■ Document extract:
....

Peloton’s Mandatory Memberships

Peloton seems to be taking a page out of the video game DRM handbook. Just because you buy a treadmill and pay 4295 dollars for it doesn’t mean you can automatically use it.

Peloton has come up with an interesting solution to its treadmill safety issues, which have been connected to a child’s death: Force owners of its $4,295 Tread+ to either return the machine for a refund or pay a $39 monthly membership fee to use it at all. Users are outraged, and some have even compared Peloton’s demand to ransomware. It’s a reminder that when you buy or use a product whose access is controlled by someone else, that access can always be taken away from you. As more and more of the things we buy are connected to the internet, living and dying by manufacturer-pushed software updates and on platforms that can be shuttered at any time, we have less and less control over them. Even if we pay a considerable amount of money for those devices, we may never fully own them.

More Micro$oft Nonsense

Another day another Micro$oft story. This is definitely not how you want to be making headlines.

Microsoft is urging Windows users to immediately install an update after security researchers found a serious vulnerability in the operating system. The security flaw, known as PrintNightmare, affects the Windows Print Spooler service. Researchers at cybersecurity company Sangfor accidentally published a how-to guide for exploiting it.

Micro$oft’s “JEDI” Contract Canceled

I am not sure whether this was a political decision or not. What I do know is that Amazon is very happy today.

....

(Collected data entries)

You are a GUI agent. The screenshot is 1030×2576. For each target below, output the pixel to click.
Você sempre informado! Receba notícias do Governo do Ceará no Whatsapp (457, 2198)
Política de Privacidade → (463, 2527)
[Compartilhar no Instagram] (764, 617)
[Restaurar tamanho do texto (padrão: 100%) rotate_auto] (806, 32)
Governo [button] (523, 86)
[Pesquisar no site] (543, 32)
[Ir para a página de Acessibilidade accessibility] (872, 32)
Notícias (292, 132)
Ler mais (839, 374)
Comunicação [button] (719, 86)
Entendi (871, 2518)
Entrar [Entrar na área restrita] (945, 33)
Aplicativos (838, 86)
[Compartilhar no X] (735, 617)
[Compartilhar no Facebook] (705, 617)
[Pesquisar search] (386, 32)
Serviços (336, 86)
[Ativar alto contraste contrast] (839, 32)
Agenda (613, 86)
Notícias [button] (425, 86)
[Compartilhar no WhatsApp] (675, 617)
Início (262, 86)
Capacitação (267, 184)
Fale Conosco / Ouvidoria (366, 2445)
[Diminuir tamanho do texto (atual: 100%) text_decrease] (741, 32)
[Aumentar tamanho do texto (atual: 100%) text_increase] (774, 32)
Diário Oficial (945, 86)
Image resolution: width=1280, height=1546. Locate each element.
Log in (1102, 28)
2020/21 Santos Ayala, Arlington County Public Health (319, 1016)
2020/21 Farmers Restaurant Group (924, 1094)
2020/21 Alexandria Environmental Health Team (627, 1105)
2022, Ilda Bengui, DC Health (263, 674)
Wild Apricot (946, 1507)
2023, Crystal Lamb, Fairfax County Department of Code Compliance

....

■ Required work:
(a) In the tech news roundup, copy the passage starting with "Microsoft is urging" and going on through "very happy today.".
(b) List every section heading in the tech news roundup.
(c) According to the tech news roundup, which Windows service does the PrintNightmare flaw affect?

■ Activity answers:
(a)
Microsoft is urging Windows users to immediately install an update after security researchers found a serious vulnerability in the operating system. The security flaw, known as PrintNightmare, affects the Windows Print Spooler service. Researchers at cybersecurity company Sangfor accidentally published a how-to guide for exploiting it.

Micro$oft’s “JEDI” Contract Canceled

I am not sure whether this was a political decision or not. What I do know is that Amazon is very happy today.

(b)
Peloton’s Mandatory Memberships
More Micro$oft Nonsense
Micro$oft’s “JEDI” Contract Canceled

(c) The Windows Print Spooler service.